Over the last few months I have been making an effort to clean up my finances. In many cases I am dealing with things that should have been dealt with a very long time ago. In all cases, the procrastination has ended up costing me money - not just the loss on the investments or expense concerned but the opportunity cost of not having the money available to invest in other things.
House keeping so far:
1. I have cancelled my term life insurance policy which reduces my annual expenses by the amount of the premium. If I have enough money to support the family in retirement, by definition there is enough to support the family without me;
2. I have closed an old investment account in New Zealand. Not much money, but it will pay for a couple of nice dinners with my parents on our next visit. Also, one less institution cluttering up my mail box with statements;
3. I have sold four "too small" investments: Sino Oil & Gas, Shenzhen Express, HOGS and NICK. The first two started out at the minimum threshold but fell below it (in Sino Oil's case, well below). All were sold at losses;
4. I have cancelled a fire insurance policy which I hope is no longer required.
House keeping still outstanding:
5. I have two small speculative positions remaining: platinum (notional not an ETP so no contango issue) and Paladin (ASX: PDN) which is essentially a play on uranium.
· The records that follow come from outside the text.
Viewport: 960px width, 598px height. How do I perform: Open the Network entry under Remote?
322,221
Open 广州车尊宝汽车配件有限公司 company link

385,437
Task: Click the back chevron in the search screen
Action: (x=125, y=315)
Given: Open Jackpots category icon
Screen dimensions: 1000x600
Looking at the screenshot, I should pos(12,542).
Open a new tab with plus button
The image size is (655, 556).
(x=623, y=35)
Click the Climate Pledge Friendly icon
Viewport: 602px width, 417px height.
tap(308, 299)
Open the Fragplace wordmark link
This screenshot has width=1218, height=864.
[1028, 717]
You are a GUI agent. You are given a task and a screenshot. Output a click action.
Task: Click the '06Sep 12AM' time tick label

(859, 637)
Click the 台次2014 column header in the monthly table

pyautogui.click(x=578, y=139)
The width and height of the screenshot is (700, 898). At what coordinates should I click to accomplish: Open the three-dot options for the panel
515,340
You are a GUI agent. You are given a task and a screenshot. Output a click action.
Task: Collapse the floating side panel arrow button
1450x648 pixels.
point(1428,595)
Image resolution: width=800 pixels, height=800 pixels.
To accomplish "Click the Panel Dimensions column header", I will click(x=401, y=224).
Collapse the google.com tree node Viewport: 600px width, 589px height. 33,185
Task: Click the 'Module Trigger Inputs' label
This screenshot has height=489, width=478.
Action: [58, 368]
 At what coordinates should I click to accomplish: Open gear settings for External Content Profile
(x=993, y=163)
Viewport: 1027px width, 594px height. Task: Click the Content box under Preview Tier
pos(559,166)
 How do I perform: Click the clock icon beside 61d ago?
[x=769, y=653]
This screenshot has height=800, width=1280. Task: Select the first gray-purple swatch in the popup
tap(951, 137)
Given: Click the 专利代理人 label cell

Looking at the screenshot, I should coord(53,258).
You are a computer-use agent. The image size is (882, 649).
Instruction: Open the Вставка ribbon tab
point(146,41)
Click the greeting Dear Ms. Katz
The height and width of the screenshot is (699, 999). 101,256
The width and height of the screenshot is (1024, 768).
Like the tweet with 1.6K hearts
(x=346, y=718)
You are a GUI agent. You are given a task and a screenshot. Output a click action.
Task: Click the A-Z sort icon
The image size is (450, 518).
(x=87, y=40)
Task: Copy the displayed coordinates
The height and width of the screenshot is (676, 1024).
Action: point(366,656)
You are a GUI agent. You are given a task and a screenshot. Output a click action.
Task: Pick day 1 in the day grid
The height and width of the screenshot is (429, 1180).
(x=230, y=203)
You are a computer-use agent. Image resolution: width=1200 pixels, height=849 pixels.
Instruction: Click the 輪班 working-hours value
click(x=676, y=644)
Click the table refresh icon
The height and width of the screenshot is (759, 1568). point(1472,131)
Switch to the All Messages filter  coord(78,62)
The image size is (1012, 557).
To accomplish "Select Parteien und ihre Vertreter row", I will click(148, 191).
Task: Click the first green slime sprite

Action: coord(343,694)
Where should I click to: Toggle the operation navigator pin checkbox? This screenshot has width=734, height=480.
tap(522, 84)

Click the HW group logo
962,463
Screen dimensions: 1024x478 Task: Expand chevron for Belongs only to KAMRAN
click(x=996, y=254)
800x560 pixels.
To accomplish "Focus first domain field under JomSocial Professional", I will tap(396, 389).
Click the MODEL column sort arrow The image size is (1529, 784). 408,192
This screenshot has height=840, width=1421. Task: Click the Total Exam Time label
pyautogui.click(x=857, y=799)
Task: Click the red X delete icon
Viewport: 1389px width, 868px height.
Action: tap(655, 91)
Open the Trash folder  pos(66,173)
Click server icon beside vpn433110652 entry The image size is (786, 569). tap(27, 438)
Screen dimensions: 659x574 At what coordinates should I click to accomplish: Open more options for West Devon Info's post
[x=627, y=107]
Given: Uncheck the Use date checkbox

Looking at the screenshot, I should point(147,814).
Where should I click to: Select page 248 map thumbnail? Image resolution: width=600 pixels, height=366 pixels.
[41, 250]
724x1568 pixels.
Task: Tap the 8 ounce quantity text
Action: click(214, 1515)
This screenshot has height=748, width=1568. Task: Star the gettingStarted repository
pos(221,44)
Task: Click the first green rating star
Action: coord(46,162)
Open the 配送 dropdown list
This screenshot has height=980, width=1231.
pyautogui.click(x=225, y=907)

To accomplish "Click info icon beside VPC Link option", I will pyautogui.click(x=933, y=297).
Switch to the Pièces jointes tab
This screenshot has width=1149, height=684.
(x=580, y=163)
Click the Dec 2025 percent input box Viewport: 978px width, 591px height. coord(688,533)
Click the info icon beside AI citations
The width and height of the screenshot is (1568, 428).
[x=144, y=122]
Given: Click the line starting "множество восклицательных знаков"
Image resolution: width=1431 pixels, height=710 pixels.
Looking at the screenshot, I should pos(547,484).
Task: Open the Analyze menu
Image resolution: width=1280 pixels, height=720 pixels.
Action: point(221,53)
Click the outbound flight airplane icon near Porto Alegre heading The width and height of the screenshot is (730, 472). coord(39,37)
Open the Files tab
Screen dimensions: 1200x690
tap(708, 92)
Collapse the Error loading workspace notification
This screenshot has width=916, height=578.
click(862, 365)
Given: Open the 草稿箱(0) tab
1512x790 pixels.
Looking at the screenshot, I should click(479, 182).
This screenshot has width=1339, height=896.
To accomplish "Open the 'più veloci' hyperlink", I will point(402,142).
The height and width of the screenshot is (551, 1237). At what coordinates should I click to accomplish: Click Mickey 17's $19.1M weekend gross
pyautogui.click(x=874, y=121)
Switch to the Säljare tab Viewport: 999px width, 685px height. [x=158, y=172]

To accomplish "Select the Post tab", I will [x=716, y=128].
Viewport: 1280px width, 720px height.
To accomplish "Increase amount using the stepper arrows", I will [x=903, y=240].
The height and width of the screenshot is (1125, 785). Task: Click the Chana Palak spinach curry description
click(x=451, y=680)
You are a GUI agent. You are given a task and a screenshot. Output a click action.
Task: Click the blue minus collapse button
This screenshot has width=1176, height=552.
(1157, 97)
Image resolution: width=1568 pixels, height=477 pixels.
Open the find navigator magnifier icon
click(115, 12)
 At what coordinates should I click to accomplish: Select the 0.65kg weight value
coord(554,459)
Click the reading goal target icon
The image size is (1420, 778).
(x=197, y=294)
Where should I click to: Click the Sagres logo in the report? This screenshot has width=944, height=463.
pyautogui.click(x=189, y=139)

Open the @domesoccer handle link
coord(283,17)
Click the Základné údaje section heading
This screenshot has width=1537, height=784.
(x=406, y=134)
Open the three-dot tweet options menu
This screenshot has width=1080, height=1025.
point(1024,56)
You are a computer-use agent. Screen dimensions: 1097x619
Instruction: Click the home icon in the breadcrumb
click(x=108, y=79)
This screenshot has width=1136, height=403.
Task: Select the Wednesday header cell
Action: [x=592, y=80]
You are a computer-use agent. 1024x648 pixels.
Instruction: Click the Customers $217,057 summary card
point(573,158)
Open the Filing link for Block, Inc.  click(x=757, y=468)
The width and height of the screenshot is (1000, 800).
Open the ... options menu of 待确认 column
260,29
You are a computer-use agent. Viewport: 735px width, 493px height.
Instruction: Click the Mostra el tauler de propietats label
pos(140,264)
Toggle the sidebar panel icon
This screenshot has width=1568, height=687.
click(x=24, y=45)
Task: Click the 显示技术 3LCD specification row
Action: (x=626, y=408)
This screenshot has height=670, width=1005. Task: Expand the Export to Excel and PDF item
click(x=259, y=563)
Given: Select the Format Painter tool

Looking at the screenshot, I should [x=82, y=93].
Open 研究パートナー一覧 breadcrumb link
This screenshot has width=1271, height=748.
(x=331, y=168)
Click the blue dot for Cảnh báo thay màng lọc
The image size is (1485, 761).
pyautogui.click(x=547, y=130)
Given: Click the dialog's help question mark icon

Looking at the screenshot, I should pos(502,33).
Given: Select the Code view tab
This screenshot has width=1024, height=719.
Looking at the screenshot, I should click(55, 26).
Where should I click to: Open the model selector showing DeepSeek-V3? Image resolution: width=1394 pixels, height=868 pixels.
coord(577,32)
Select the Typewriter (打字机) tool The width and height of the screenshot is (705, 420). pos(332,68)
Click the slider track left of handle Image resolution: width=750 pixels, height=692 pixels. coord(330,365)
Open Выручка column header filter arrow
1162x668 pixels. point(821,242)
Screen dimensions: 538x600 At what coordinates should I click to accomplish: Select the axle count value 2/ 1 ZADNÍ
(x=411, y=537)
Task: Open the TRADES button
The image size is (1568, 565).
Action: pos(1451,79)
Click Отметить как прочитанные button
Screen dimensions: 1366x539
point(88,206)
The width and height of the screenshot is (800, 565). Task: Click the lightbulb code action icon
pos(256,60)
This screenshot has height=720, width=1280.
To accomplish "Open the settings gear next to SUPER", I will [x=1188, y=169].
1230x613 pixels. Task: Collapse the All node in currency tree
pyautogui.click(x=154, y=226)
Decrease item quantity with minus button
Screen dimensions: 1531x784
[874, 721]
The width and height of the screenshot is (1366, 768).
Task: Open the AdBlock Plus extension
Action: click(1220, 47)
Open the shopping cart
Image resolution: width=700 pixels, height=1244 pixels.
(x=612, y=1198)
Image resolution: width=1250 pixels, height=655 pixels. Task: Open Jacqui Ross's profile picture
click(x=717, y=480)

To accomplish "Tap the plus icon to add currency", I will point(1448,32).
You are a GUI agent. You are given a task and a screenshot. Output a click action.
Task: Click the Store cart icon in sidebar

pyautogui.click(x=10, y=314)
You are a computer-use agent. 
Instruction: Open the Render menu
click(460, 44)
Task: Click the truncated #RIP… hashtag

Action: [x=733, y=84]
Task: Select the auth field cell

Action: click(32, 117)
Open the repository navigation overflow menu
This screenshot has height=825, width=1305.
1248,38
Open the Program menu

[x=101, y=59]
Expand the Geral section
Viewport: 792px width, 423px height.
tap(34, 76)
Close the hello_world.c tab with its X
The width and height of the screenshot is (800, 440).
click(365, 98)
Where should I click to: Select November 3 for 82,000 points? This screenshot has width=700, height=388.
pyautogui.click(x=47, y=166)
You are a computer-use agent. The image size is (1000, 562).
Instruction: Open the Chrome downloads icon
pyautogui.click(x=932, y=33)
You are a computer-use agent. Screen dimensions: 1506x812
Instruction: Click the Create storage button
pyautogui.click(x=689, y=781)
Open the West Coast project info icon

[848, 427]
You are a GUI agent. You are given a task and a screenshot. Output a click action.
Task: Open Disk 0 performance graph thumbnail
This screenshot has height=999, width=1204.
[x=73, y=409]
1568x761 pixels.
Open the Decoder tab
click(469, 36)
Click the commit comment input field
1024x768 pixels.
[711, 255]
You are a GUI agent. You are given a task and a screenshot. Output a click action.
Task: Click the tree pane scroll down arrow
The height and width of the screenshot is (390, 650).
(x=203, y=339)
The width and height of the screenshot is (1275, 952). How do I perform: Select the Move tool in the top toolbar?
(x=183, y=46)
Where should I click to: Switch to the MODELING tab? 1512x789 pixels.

I am currently holding a small loss on both of them. I have no problem with making a few small speculative investments but have learnt that taking losses early and not having too many going at once is probably a better strategy than my recent practice of just ignoring the losses and hoping things will improve. In any case, I need to decide what to do with these;
6. I have two other investments which are now in the "too small" category. Tontine Wines HKSE: 389) and a single carpark space in Auckland. I have not decided what to do with either of these yet;
7. I need to update my will;
8. I need to update the list of accounts etc for Mrs Traineeinvestor should anything happen to me;
9. I would like to sell a few of the (cheap) paintings in our home so we can refresh with new ones;
10. Mrs Traineeinvestor has some investments of her own which we should discuss.
Loss making investments:
As I was writing this, I noted that I have said on all of the recently realised losses that individually none of them is large. However, collectively, the losses are material. This really reinforces the need to limit the number of speculative investments and to manage them better. Given that I will soon cease to earn an income from employment, this discipline is now more important than previously.
I also took a look at my other investments - happily only three are currently trading at below cost: China VTM (HK: 893), Xtep (HK: 1368) and Vietnam Tracker (HK: 3087). China VTM will more or less break even if the proposed general offer eventually goes through. Xtep is generally rated a sell by brokers but is still well cashed up, generating positive cash flow and paying a good dividend. Vietnam Tracker is exposure to a counrty with excellent demographics and a lot of catching up to do in terms of evolving into a developed economy.
Everything else is currently profitable (although BHP and Sinolink are at about break even), so the non-property investments as a whole have done very well but that does not excuse a failure to deal with my mistakes promptly.